Well Ducks I 'opes Favver Crissmus wuz good te ya... now lessee bout fixen t'is caravan up. It's jes Temperary fer r Greek 'oliday.... nice off Groggy t'invite us a along! I see Digger as takin a job 'ere az DIY man t'pay 'is way heh heh! muss be 'urtin fer pennies...lese ways ee better not start frowin t'crockery or eel get a swat wif me mop 'andle!!! I bam sew pleased t'see sew many off you made it 'ere... now orf t'work I goes... Suuuuuumm waaaaare my loove...tra la la dee dee..

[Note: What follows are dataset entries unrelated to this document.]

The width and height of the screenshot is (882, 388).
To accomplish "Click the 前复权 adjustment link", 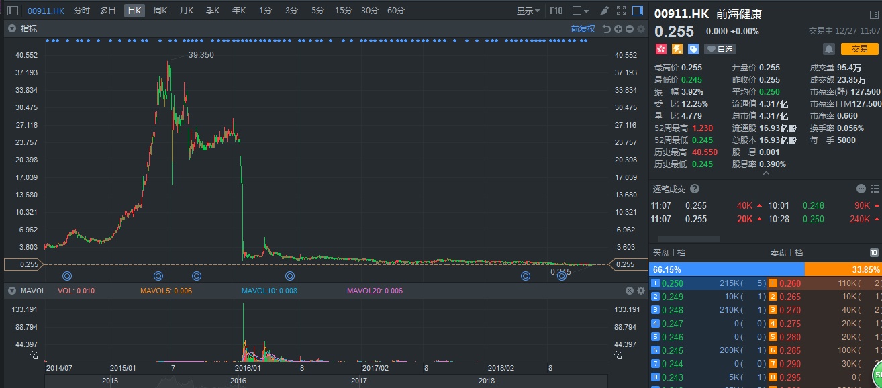I will pyautogui.click(x=583, y=29).
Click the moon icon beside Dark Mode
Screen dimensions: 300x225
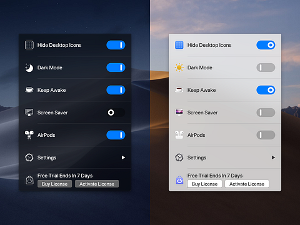29,68
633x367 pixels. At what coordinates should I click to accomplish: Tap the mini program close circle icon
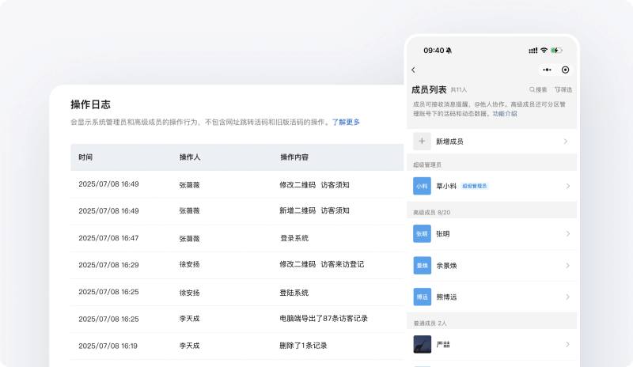pos(565,70)
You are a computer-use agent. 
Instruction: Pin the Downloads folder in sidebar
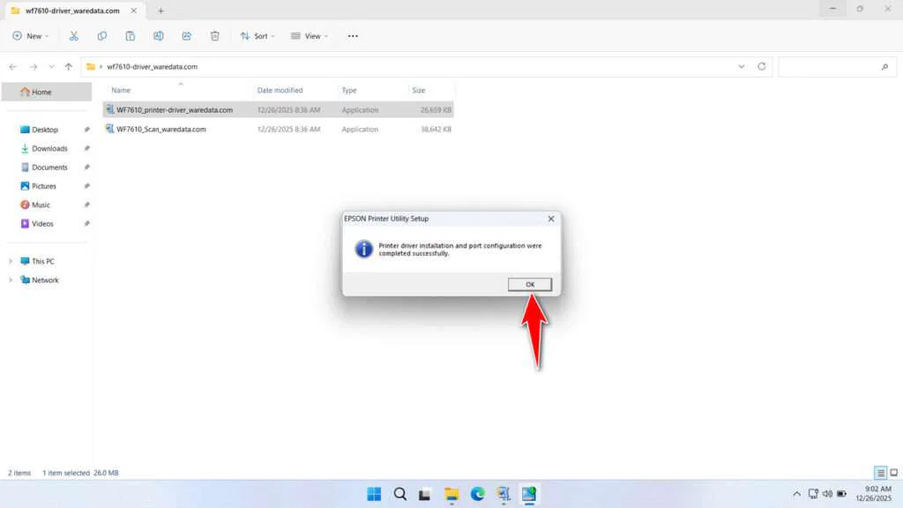click(x=86, y=148)
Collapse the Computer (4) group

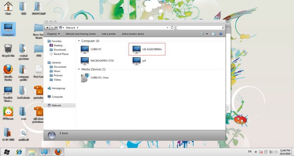tap(79, 41)
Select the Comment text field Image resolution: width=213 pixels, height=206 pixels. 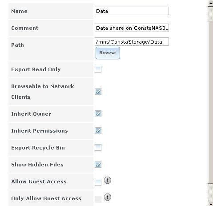tap(132, 28)
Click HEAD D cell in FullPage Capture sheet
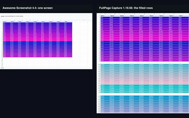Screen dimensions: 189x118 [x=134, y=16]
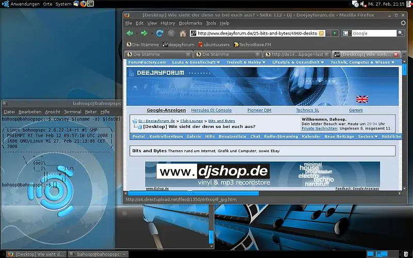Launch Firefox from the top panel icon
The width and height of the screenshot is (413, 258).
[x=84, y=4]
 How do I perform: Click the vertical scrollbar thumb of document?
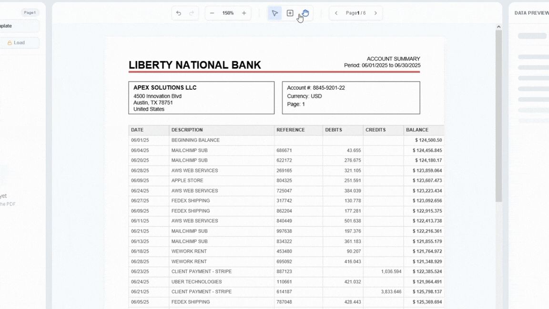click(498, 114)
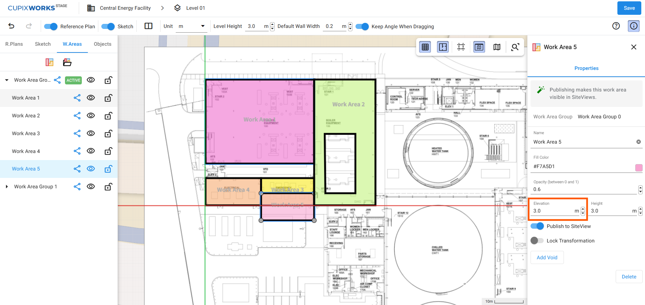Switch to the Objects tab
This screenshot has width=645, height=305.
[103, 44]
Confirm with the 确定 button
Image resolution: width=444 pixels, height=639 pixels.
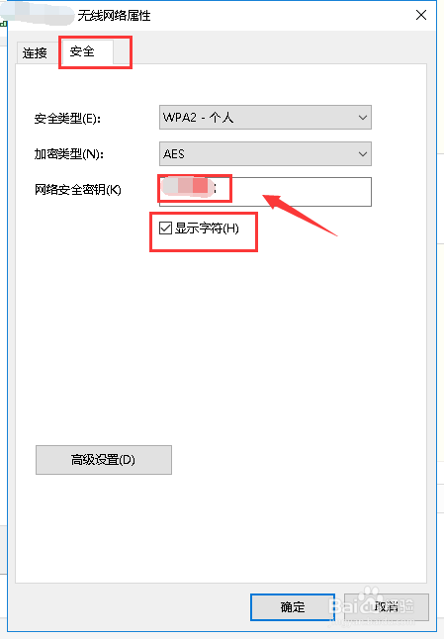coord(293,607)
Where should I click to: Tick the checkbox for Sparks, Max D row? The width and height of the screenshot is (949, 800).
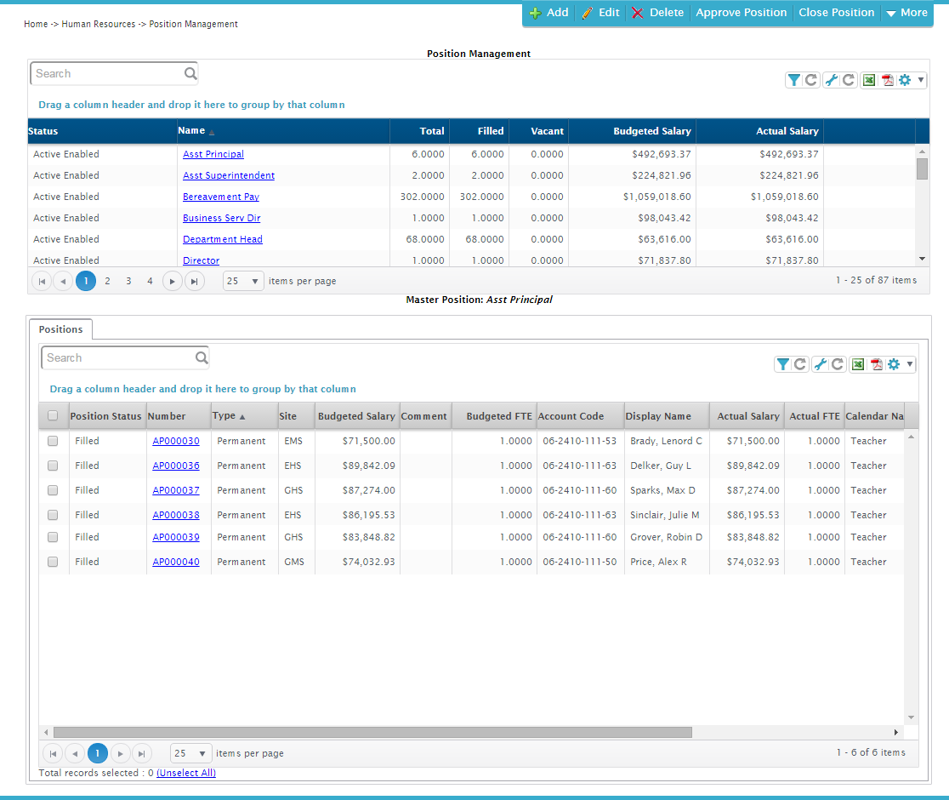click(53, 490)
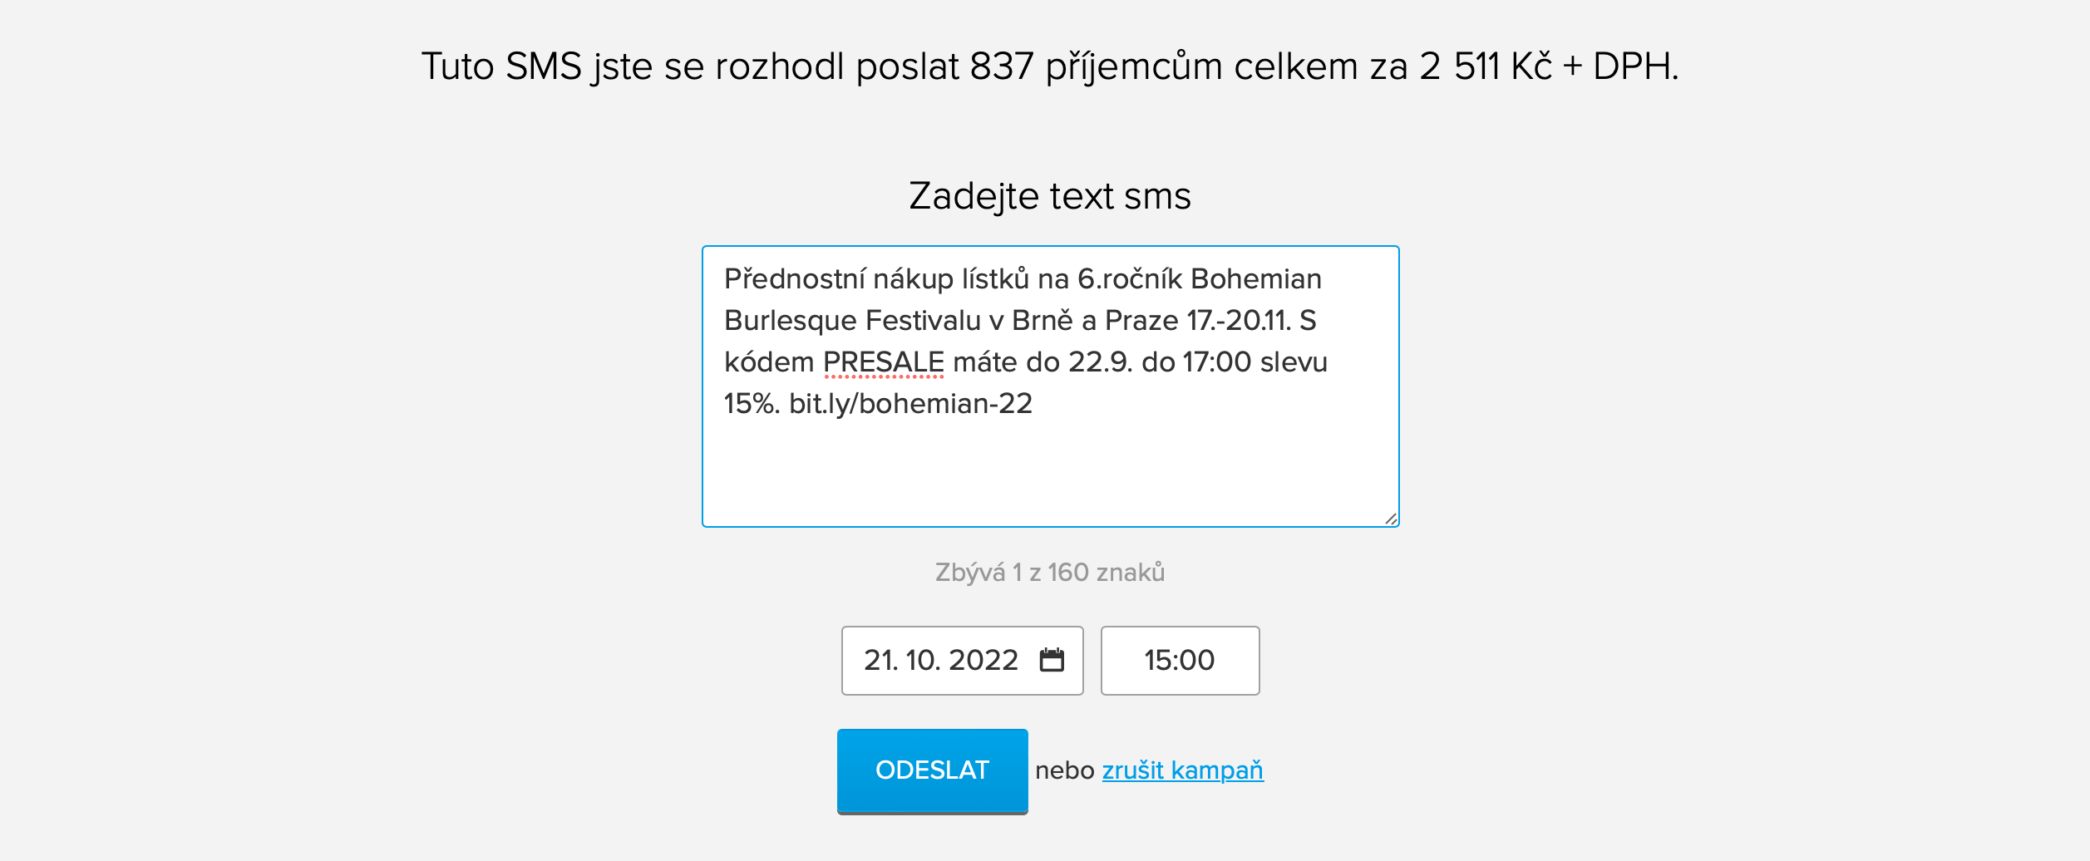Screen dimensions: 2090x861
Task: Send the campaign with ODESLAT button
Action: [x=932, y=770]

Jan 7 (Back to the Sheffield Guestbook)
Blimey Scamper stop jumpin all oer me pinny afore ya tears it...now shove off ya big furball! Now wheres me bleedin cleanin implimints? Oh Owdee Ducks, now mind ya keeps frum underfoot! T'Place is a mad'ouse... Since t'at Jubbly foun she was shiftin I can't sees fer packin cartons n t'ose pesky possums bordin 'ere ar all ofver t'place . Shoo gets out off me mop bucket ya daft cat or ye'll be changin yer name t'UnLucky... Ah what a joy t'bees 'ome! I missed t' ole place I did! Now lessee ew as bin 'ere since r retern frum Grease... Aha! Deoin fer sure 'is Guiness bottles r 'idden beneaf t'sofa cushins, Greyham's leff a pitcher album off 'is wee bairn..cute lil feller.... Tinkly's artvark trainin manule... willowy's "How to fix yer Puter" ... Greggy n peters'" Upyours game", CC's voodoo doll... N sumones blank checks ...?t'at remines me t'ask fer a increese in me wajes. I best get a move on n tidy up afore the gang shows up fer t'nites
dance. Terah Ducks!... Clora yer frenly char exsrodinaire
Clora Crank at yer Serviss
'Ere now Diggy n sheela I 'opes t'is is t'larst move .... me 'ead is spinnin wif all t'is shiften aboot! Any road Ducks I foun sum Curtins fer t'winders... they usta belonk too t'Rovers afore Natalie redone t'place .... I t'ink tey wuz Veras cuz off all t'frou frous n tassels...Mind ya keep t'place respecable or you'll be wearin me mop heh heh! Hugs Clora Crank char exsrodinaire
Ello Ducks.... now I wants t'lotta ya to moof inta t'corner sews I kin ready up t'place 'ere. Now t'at Jubbles 'as shifted all er belongins n took t'pesky possims back wif er, I needs t'git t'Tinksters area tidied up! Now les see whas 'ere t'en.... 3 odd sox.... 5 pare o wide fronts... 1 rubber ducky.... 2 packets o mints... 1 anorak....2 shoos fer t'leff foot.... no wunner t'poor Bloke kant dance heh heh!... 2 boxes a green tea.... 1 dinted lectric keddle.... 1 cracked Mickey Mouse mug... 1 bokkle a saspirella.... a piccyture of Jakklin in er leppard skivvies... a Yoda figgereen... 2 coppies o Wimmins Weekly n a box orf Cadbury chocklit. Lord a Mitey ee wassn't jokin w'en ee calt tis corner a "Tip" hee hee! Good t'see Diggy n Sheela bein good cusstodians an takin there genitorial dooties t'heart.... well I'm orf t get Enry a berfday giff... terah fer now Ducks...
May 26, 2000
Owdee Ducks! It 'as bin kwite a wile since I poked me 'ead roun. I wus on a leaf of abstinance. I did 'ave a bit off a time tho... Murine got 'ersel inta the "Puddin Club" seems er lawyer boss lost eez briefs n'RMurine got t'short end off t'stick hee hee! Now we 'aves a lawyer inta fambly! Anvil jointed up wif t'British Forces n wuz sent sum place in T'Orient "Toyland" or summat.... Arsend went orf t'seek 'is fourtune an is driven a cab in Lundin....! Murine wuz at t' Groinicologists Surgery n met Sarah Lou wif er Muvver... Gail tole Murine Sarah Lou 'ad t' 9 month Flu... heh heh! Any road Digger gave me t'job back cleanin t'is 'ere place sews I bedder gets me mop in gear... now where is me bucket? Tis good t'see the place in a mess ... makes me feel needed. "Enry alas said "a mop n me belongs togevver like an ol bat n ball! Trah Ducks sees ya later an Remembers t'wipe yer feet!"